Data for this exercise Start Marker
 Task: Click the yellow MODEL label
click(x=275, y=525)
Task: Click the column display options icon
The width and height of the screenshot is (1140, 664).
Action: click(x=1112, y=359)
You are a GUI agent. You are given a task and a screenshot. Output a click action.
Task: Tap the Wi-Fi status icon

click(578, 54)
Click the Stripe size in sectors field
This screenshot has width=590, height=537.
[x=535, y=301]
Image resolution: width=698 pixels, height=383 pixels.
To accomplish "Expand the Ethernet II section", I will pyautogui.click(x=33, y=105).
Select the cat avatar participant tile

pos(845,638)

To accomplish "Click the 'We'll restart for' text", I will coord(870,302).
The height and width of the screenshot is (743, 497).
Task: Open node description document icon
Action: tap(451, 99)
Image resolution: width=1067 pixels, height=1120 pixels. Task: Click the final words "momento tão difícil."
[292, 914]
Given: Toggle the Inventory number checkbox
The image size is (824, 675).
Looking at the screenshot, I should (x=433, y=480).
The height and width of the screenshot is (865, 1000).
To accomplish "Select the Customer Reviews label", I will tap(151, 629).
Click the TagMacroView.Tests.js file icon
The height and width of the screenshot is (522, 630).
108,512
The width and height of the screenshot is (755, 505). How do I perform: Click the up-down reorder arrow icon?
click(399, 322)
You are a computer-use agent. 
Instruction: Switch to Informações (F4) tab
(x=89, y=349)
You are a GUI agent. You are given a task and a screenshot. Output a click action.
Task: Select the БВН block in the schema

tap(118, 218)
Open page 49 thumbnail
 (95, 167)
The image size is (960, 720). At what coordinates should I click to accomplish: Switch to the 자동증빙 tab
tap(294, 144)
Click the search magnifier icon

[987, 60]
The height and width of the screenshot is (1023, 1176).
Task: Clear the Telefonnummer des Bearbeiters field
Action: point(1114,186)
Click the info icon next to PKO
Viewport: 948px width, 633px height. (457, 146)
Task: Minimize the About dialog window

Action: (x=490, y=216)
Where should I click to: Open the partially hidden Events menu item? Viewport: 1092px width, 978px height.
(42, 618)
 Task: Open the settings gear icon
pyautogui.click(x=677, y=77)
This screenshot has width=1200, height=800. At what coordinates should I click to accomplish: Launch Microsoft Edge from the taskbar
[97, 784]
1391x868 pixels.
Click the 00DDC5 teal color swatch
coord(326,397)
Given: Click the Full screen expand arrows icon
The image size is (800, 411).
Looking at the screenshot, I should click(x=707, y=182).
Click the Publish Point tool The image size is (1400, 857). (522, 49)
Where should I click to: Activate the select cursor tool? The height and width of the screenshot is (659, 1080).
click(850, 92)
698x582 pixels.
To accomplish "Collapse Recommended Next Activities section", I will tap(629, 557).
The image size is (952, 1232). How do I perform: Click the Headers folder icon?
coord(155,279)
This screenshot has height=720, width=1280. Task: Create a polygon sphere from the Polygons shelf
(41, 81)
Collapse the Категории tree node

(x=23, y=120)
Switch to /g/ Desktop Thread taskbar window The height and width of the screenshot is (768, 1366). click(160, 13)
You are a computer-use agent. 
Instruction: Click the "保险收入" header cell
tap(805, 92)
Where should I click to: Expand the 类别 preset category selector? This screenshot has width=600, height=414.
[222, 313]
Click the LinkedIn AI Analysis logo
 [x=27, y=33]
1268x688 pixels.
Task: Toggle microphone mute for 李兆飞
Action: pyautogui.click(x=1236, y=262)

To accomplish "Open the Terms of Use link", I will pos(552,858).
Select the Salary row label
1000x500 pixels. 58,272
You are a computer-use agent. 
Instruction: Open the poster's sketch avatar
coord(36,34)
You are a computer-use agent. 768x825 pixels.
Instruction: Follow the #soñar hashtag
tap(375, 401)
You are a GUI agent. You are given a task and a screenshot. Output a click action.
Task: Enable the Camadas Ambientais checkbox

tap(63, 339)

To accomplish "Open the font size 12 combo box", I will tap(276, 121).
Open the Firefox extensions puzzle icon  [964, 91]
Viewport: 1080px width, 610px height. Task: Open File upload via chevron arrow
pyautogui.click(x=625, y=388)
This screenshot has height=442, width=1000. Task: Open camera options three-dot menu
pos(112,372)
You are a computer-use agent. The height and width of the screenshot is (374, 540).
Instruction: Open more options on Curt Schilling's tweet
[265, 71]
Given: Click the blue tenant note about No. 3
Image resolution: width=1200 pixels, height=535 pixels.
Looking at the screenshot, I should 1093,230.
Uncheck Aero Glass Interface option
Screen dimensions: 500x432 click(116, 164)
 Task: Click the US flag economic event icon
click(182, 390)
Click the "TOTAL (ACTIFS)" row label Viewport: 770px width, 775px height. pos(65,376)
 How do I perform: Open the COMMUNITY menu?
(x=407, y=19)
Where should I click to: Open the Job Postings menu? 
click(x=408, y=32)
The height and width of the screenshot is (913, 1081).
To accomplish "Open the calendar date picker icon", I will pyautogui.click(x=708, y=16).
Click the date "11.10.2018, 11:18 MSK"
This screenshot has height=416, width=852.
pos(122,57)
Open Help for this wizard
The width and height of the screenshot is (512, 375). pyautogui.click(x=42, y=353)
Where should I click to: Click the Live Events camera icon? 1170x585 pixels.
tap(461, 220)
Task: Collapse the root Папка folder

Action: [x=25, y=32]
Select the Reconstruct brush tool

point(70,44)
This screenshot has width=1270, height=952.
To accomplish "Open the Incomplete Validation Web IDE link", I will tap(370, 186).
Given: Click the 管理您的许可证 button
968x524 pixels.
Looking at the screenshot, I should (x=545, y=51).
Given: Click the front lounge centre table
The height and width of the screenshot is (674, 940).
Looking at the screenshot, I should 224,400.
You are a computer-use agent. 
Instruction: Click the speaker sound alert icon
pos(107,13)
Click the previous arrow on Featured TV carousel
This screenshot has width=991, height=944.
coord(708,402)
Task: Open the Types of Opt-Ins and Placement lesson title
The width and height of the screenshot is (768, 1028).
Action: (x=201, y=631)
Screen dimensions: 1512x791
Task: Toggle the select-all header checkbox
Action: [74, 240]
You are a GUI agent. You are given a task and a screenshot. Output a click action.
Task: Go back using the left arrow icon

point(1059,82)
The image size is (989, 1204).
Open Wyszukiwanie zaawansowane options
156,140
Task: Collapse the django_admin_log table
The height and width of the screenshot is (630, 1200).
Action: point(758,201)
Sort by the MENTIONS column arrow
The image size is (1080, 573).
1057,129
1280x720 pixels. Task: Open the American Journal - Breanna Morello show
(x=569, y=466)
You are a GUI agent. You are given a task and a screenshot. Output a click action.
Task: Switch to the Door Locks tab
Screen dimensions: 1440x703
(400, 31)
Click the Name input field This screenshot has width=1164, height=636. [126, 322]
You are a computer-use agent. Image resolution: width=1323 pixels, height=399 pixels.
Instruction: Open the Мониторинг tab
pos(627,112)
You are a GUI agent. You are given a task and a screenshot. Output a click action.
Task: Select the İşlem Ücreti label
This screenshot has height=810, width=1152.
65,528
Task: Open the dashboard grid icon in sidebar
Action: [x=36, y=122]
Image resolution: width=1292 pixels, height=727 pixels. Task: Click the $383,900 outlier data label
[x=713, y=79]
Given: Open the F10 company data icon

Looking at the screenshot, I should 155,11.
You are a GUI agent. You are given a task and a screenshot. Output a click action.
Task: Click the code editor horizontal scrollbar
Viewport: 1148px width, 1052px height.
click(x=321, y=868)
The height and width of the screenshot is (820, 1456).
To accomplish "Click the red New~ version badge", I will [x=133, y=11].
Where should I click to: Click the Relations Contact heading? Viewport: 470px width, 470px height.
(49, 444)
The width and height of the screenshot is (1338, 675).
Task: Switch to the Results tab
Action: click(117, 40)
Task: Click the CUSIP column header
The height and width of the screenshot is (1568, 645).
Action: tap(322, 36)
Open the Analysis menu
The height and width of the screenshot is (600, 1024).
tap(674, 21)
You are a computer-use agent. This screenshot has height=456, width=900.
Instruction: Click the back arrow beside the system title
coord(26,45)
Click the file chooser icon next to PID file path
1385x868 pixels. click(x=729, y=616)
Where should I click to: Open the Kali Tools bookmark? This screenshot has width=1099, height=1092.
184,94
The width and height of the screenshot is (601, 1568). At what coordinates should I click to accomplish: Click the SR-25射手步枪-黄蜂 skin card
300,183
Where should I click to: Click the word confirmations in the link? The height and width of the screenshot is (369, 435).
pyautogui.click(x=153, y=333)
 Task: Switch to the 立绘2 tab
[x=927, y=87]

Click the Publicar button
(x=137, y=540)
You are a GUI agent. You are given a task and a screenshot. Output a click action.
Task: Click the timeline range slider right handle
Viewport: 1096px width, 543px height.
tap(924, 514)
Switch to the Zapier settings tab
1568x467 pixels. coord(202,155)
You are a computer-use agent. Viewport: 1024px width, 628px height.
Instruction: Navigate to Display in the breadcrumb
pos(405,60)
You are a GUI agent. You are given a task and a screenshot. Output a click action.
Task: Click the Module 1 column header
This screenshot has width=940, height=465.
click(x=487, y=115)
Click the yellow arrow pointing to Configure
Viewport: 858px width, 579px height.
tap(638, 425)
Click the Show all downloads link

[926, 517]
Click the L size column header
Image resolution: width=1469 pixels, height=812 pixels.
Data for this exercise End Marker
▶ _Task requirements_
As the answer, set down only the lines from the data above between the one holding "You are a computer-use agent. Image" and the one holding "Task: Click the CUSIP column header", inclusive, exactly as they read.

▶ _Completed exercise_
You are a computer-use agent. Image resolution: width=1323 pixels, height=399 pixels.
Instruction: Open the Мониторинг tab
pos(627,112)
You are a GUI agent. You are given a task and a screenshot. Output a click action.
Task: Select the İşlem Ücreti label
This screenshot has height=810, width=1152.
65,528
Task: Open the dashboard grid icon in sidebar
Action: [x=36, y=122]
Image resolution: width=1292 pixels, height=727 pixels. Task: Click the $383,900 outlier data label
[x=713, y=79]
Given: Open the F10 company data icon

Looking at the screenshot, I should 155,11.
You are a GUI agent. You are given a task and a screenshot. Output a click action.
Task: Click the code editor horizontal scrollbar
Viewport: 1148px width, 1052px height.
click(x=321, y=868)
The height and width of the screenshot is (820, 1456).
To accomplish "Click the red New~ version badge", I will [x=133, y=11].
Where should I click to: Click the Relations Contact heading? Viewport: 470px width, 470px height.
(49, 444)
The width and height of the screenshot is (1338, 675).
Task: Switch to the Results tab
Action: click(117, 40)
Task: Click the CUSIP column header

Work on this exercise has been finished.